Così, il progetto di
"fare quartetto"
naufraga, tanto più
che Farulli
(Firenze, 1920), al
quale si era pensato
in un primo tempo
per la parte della
viola e anche lui
chigiano, dopo
essere partito per
la Sicilia è
bloccato a Bari dove
è arrivato con la
viola a tracolla e
ha trovato lavoro in
un'orchestra. La sua
sostituzione nel
saggio con la
"magnifica viola" di
Forzanti (Venezia,
1913) non è però un
ripiego, come
dimostra l'esito
artistico
dell'esibizione alla
quale, come sempre,
ha assistito
entusiasta anche il
Conte Ghigi. Ma non
c'era stato nemmeno
il tempo di
festeggiare ed ecco
che i quattro si
sono dispersi: la
Pegreffi si è
rifugiata a
Novellara, nella
bassa reggiana,
Rossi e Forzanti
sono a Venezia dove
sono entrati
nell'Orchestra della
Fenice, Borciani è
militare prima a
Verona poi a
Pescara, da dove
dopo l'8 settembre
del 1943 riesce a
tornare a Reggio.
Qui si nasconde in
casa e riprende a
studiare i Quartetti
di Mozart e
Beethoven con il
padre come secondo
violino e il
fratello Guido
Alberto al
pianoforte per le
parti della viola e
del violoncello. «Finché
a un certo punto
- racconterà
quest'ultimo - decidiamo
di entrare nella
Resistenza e un
giorno una
ragazza-staffetta
dopo un lungo giro
ci porta a Quara,
sugli Appenini del
reggiano, dove
sono di stanza la
brigata cristiana
Santa Barbara e
Giuseppe Dossetti,
che lo prende in
simpatia: prima lo
fa entrare nella
commissione
giustizia, quindi
lo nomina
segretario
provinciale del
CLN. A liberazione
avvenuta Dossetti
pensa a lui
addirittura come
questore di
Reggio, ma Paolo
non ha mai
abbandonato l'idea
del Quartetto e
appena può si
mette alla ricerca
degli altri. A
cominciare dalla
Pegreffl che è in
campagna a pochi
chilometri di
distanza; poi mi
manda a Venezia
per recuperare
Rossi e Forzanti,
che non cipensano
un attimo e
vengono con me a
Reggio, dove li
aspettano gli
altri due
lasciandosi alle
spalle un presente
sicuro per un
futuro pieno di
incognite».

• • • • •

CONSEGNE
1) Secondo il brano sul Quartetto, in quale orchestra entrano Rossi e Forzanti a Venezia?
2) Prosegui il brano sul Quartetto dopo l'ultima frase riportata.

ESTRATTO DEI DATI

• • • • •

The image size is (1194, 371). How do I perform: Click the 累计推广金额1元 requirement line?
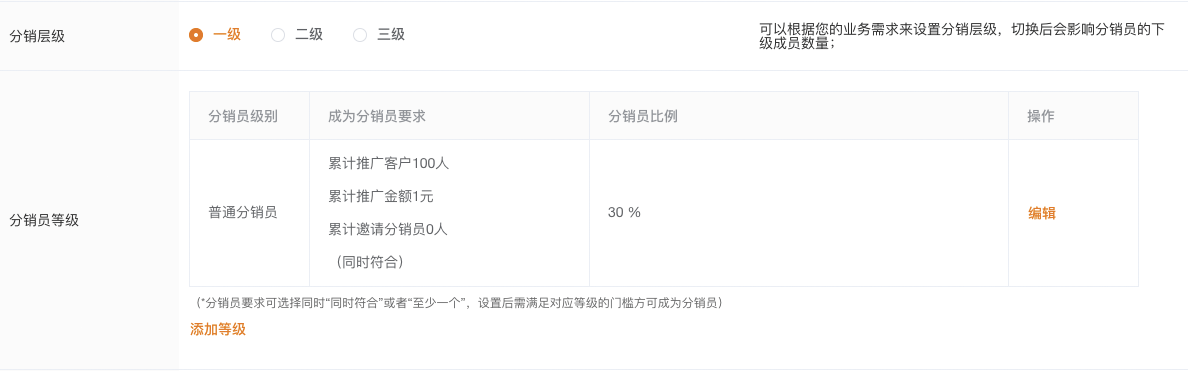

• • • • •

RISULTATI PER CONSEGNA
1) Nell'Orchestra della Fenice.

2)
In casa Borciani i
quattro passano
giornate intere a
studiare, dalle nove
alle tredici e dalle
quindici sino a
sera; è uno studio
meticoloso, severo,
contrassegnato non
di rado da liti
anche feroci
sull'esecuzione di
una frase, uno
staccato, un
crescendo. Ma poi
tutto si ricompone
nel nome della
musica. Per portare
a casa un po' di
soldi formano
un'orchestra di una
trentina di
musicisti con i
quali su camion
militari scoperti
"battono" tutta la
provincia:
Guastalla,
Gualtieri,
Castelnuovo Sotto,
Castelnuovo Monte.
La presenza di un
paio di cantanti
consente di
allestire programmi
molto vari, come
questo: nella prima
parte, ouverture
delle Nozze di
Figaro e de L'Italiana
in Algeri,
arie da Cavalleria
rusticana e
da L'amico
Fritz, Mattinata
di Leoncavallo;
nella seconda pagine
orchestrali di
Catalani, Schubert,
Verdi, arie di
Arditi e Donizetti,
un duetto da Bohème
e in chiusura Il
bel Danubio blu
di Strauss, spesso
riproposto come bis.
Intanto anche nella
vicina Carpi, come
in tutto il Paese,
c'è una voglia
irresistibile di
riprendersi in mano
la propria vita; e
così, mentre
l'amministrazione
comunale riapre già
a giugno il Teatro
cittadino (con Il
barbiere di
Siviglia),
contemporaneamente
un gruppo di
appassionati di
musica da camera
fonda la Società
degli Amici della
Musica. Per il
concerto inaugurale
una socia, pianista,
si ricorda di avere
sentito un paio di
anni prima a Siena
quattro giovani
musicisti che
l'avevano colpita e
riesce a
contattarli; nel
frattempo, questi si
sono dati il nome di
Nuovo Quartetto
Italiano, per
distinguersi dal
Quartetto Italiano
di Remy Principe
ancora attivo,
denominazione che
loro acquisiranno
qualche anno dopo.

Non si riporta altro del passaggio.